Lead Balloon


Drop Kick Me Jesus
May 14, 2007, 7:05 pm
Filed under: Uncategorized

This weekend we spent a lovely weekend in my hometown with my family. It’s usually so relaxing there. Even when there are many places to go or people to see, it seems as if time moves a little slower there…and I like it. It’s a nice break. When does time move slowest? When you are fishing, that’s when. We went fishing late Saturday night. I say *we* when actually it was my sister, brother-in-law, nephew and husband doing the fishing. I was sitting in a lawn chair on the dock, slapping mosquitoes into my skin and looking at the stars, listening to my nephew get so excited about the tiniest things. You can actually see the stars out in the country. All of them. And I think that one of the best things about having children must be the ability to see the world through their eyes day by day. Quite humbling, actually – both the stars and my nephew’s amazement.

No one caught any fish, but there were some great stories that came out of the entire evening. There were people fishing around us with some great commentary. My nephew always provides some good comic relief (telling the fishing license guy that I’d be fishing without a fishing license, that type of thing.) My favorite take away, though, was the lyrics to two songs we heard on the way to the lake. I’m not sure what radio station was playing in the car, none of us were listening intently to it, it was more like background music. But when a chorus such as “Drop kick me, Jesus, through the goal posts of life…” comes on, you start to listen. It’s really hard not to hear that, even if you’re trying not to. Immediately I looked at my sister, then my husband and we all listened one more time, and sure enough, he’d just said “Drop kick me Jesus”. We all started to laugh. We laughed about it until the next day. The full lyrics are below. I think it’s important that you read every line.

Drop Kick Me, Jesus – Bobby Bare

(Chorus)
Drop kick me, Jesus, through the goal posts of life
End over end, neither left nor to right
Straight through the heart of them righteous uprights
Drop kick me, Jesus, through the goal posts of life

Make me, oh make me, Lord more than I am
Make me a piece in your master game plan
Free from the earthly temptations below
I’ve got the will, Lord if you’ve got the toe

(Chorus)

Bring on the brothers who’ve gone on before
And all of the sisters who’ve knocked on your door
All the departed dear loved ones of mine
Stick them up front in the offensive line

(Chorus 2x)
Oh, drop kick me, Jesus, through the goal posts of life

The other song I remember had at the end of its chorus, “I want to search you for ticks”. Not kidding. It’s a real song.

It’s been a while since I posted some lyrics for you to enjoy. I hope you really liked these. 🙂



Butterflies
May 11, 2007, 4:02 pm
Filed under: Uncategorized

I’ve been feeling for the past few weeks like I could “feel” the baby moving. It’s about the right time for it, I’m 20 weeks, almost 21 weeks now. I started to feel this kind of bumping or thumping around in there. Just one tiny movement, followed by another, for a few minutes. Then it goes away. Everyone kept asking me, “Does it feel like a flutter? Like butterflies in your belly?” I kept saying no, it just feels like something thumping me from the inside.

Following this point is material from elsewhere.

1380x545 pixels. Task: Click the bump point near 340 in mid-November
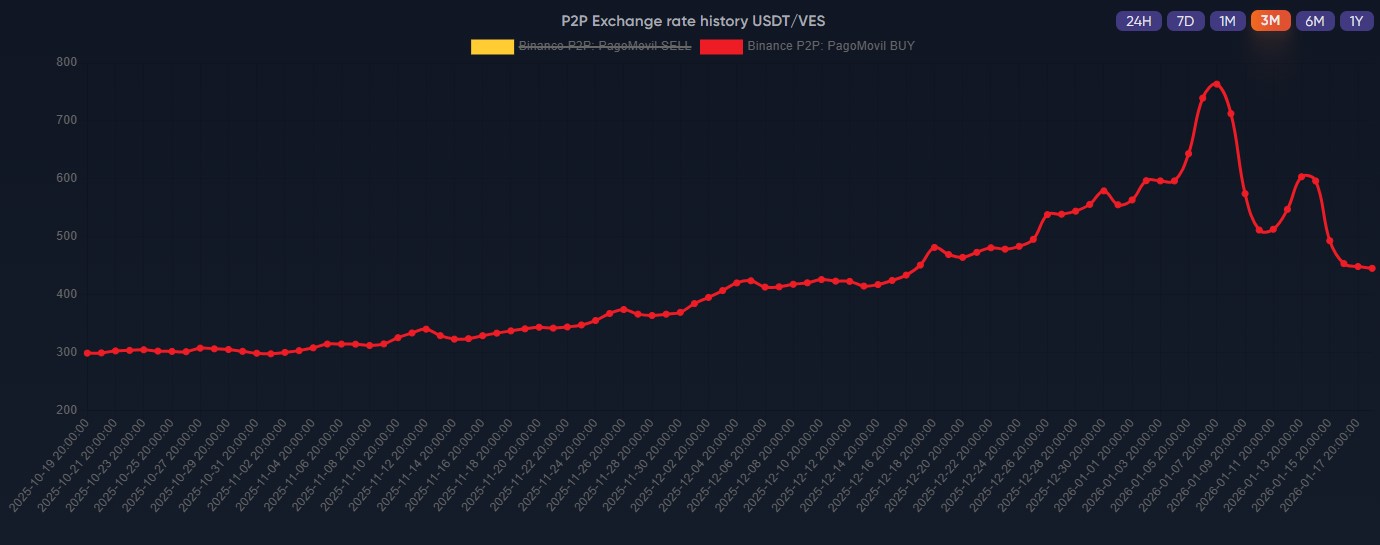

Well today I felt the butterflies. It literally feels like a fluttering. Over and over again. Tickles a little bit. It’s quite wonderful, actually. I just wish it happened more often.

We had a sonogram earlier this week where the baby gave us a nice thumbs up, like “Everything’s okay, ma!”
20-weeks-thumbs-up.jpg

Today I instant messaged Todd to let him know about the flutters and he responded by saying that he’s so excited for this baby to get here, to be born. And I realized as soon as he said it that I’m really not ready for the baby to get here. I mean, I look forward to it, for sure. But I realized that I actually enjoy being pregnant. And when the baby gets here, I will not be pregnant anymore. It works that way, you know.

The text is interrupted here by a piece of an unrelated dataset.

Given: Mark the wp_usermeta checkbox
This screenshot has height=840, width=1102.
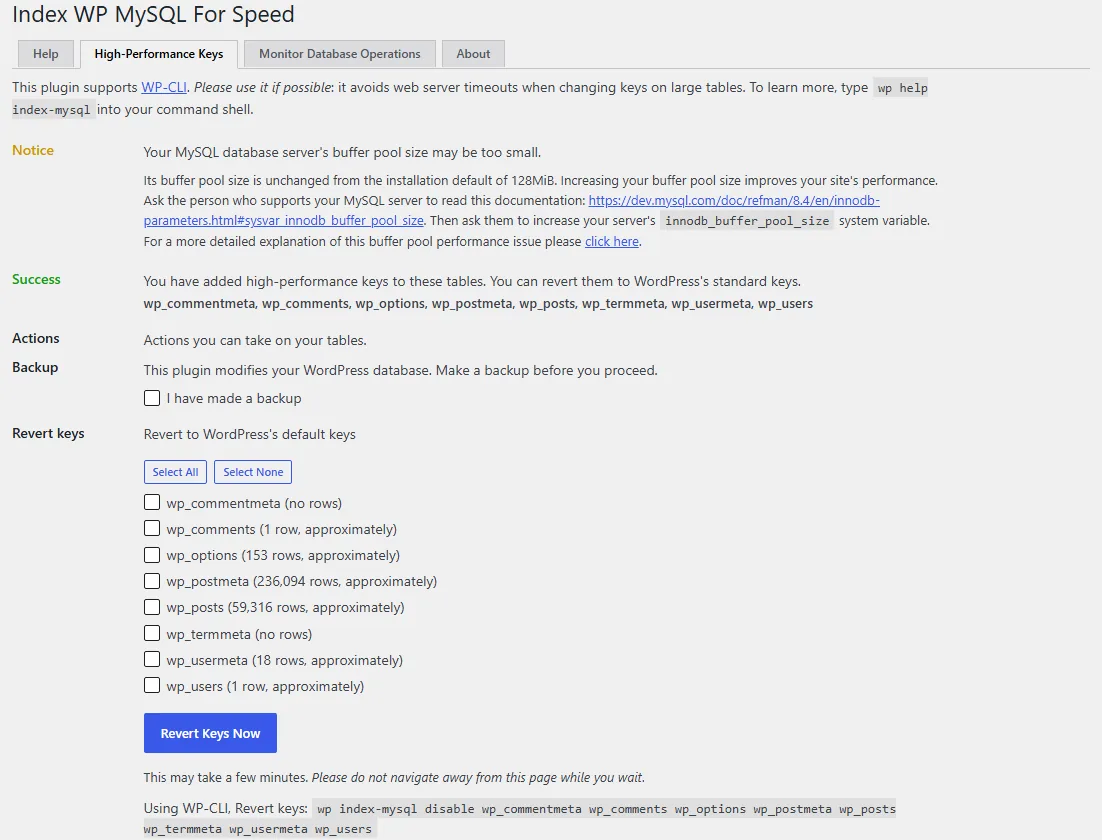Looking at the screenshot, I should (152, 659).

I didn’t enjoy the first trimester. I felt like a crazy person. I don’t particularly enjoy being constipated or having to change my sleeping positions. I don’t enjoy being tired a lot. Those things are so minor compared to how good it feels to be pregnant. On one hand, it feels like a little secret I have that I can’t share with anyone. Not the secret that I’m pregnant, just this little relationship I have with this baby that only I can have. No one’s ever met him or her before…neither have I. But it’s literally part of me, sharing a body with me, this little alien. And it’s a very special time, this few months…that it’s just it and me. When it’s born, that all goes away. I know that when he or she is born, the real fun will begin.

Anyway, there was another part of me that isn’t ready for the baby to get here because there’s too much to do before that day. Finding bedding that I like for a gender-neutral nursery is near impossible. We ordered the furniture, it should be here soon. But we can’t set up the furniture until we paint the room. We can’t paint the room until we pick out some bedding and other stuff. We can’t do that until I make a decision. It’s some pretty positive, good stress to have, though.

To all the mamas out there, the mama’s mamas, the mamas-to-be, and to those of you who are keeping your mamas in your hearts – have a happy Mother’s Day.